Author : Iva Koevska

-Mommy, what does snow feel like?

I’m in the kitchen taking care of the dishes after dinner. I turn around and there she is. My little daughter’s staring at some snowflake hologram. It’s as big as her head, a gorgeous illusion of perfect symmetry. One you will hardly ever find. Since it doesn’t rain or snow anymore.


I’m delivering this climate speech for the hundredth time, trying to explain to someone who knows only sun, bright blue sky and a daily temperature of 22?C what does wind or raindrops or snowflakes or dew feel like. I hate those climate history classes and I know that kids need to know. It’s just that… I haven’t felt the slightest change of weather for some 20 years now. And the last time I saw and felt snow was right before the Great Installment. Right before they put this great big computer controlled factory dome up there in the sky to take care of the weather, the global warming and all the pollution. It’s like having an air conditioner switched on all the time in some weird incubator.

So now I’m trying to make up my mind and remember what snow was like. I must have been 10 years old back then. As old as my little darling.

-You know ice, don’t you? It’s wet and cold. Well, snow feels kind of like ice.
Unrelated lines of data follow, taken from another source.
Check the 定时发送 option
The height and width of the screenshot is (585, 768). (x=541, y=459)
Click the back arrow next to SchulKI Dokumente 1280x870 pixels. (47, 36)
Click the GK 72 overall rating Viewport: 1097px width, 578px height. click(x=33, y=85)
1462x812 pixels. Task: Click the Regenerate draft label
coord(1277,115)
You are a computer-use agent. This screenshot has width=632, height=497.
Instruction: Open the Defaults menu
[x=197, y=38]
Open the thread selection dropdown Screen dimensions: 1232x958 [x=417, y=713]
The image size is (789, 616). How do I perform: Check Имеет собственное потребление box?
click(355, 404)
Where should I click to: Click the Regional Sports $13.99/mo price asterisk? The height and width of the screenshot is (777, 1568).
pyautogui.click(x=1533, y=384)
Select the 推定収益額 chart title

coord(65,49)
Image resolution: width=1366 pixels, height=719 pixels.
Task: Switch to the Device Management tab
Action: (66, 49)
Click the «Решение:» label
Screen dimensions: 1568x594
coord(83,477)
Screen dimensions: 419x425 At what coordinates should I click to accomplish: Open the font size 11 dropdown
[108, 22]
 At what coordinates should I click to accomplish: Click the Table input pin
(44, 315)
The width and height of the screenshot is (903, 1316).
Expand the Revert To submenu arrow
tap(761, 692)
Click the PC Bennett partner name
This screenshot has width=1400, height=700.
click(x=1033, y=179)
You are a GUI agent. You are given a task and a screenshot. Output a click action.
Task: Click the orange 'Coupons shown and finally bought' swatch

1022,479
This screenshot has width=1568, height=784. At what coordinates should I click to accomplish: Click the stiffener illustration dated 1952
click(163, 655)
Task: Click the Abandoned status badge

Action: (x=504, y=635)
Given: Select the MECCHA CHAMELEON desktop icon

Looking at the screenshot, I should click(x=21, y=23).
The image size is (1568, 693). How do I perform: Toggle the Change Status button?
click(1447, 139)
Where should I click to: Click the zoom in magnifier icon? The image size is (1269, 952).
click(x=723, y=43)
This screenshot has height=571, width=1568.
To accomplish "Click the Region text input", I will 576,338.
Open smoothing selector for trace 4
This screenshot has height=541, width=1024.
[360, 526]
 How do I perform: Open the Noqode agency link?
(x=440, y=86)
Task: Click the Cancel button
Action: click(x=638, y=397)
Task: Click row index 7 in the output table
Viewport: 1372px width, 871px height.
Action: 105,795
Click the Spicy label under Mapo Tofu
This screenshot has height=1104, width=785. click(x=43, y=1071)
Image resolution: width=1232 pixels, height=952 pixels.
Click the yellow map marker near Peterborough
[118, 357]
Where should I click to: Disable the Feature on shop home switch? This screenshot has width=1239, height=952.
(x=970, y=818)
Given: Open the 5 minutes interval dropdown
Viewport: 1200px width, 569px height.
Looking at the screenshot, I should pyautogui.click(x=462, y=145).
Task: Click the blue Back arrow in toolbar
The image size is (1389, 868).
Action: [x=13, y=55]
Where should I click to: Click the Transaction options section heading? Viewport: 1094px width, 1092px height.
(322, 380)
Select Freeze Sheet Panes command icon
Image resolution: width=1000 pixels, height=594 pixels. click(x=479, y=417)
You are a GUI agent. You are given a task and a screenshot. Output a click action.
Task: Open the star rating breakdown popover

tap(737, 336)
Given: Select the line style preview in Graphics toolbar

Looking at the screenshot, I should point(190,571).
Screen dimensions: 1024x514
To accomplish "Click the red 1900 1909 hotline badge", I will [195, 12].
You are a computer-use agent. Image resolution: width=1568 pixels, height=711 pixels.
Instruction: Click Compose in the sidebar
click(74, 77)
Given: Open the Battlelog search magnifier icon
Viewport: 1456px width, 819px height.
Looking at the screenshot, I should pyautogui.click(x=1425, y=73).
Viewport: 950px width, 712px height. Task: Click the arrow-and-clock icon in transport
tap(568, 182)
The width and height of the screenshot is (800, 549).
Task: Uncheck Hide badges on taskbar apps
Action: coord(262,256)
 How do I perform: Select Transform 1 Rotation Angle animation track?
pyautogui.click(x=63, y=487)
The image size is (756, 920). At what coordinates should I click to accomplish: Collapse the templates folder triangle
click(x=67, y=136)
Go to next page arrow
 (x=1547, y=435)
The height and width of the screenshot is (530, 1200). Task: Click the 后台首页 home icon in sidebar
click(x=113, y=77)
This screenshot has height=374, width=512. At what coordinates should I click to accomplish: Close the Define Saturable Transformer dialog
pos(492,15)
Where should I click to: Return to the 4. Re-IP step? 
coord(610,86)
I’m lying. Like I lied when I told her that morning dew felt just wet. There was more to that. We hated and we loved the change in weather back in the old days. Back then we were not the prisoners of an artificial sky designed to “bring you comfort and safe environment for your children”. We were not supposed to experience rain and snow and dew through holograms. We lived through every gift or punishment nature had for us.

Oh, I know what snow felt like. What it was like to dance in the perfect whiteness of winter, making angels in the snow. What it was like to have a snowflake melt on your tongue, to take a handful of these perfectly shaped jewel flakes and imprison them in an ice sphere marked with the warmth of your hands. What it was like to fall in love with the chill of the clear winter sky…

It felt like freedom and childhood and love.

But how do you tell that to someone who’ll never know more than sun?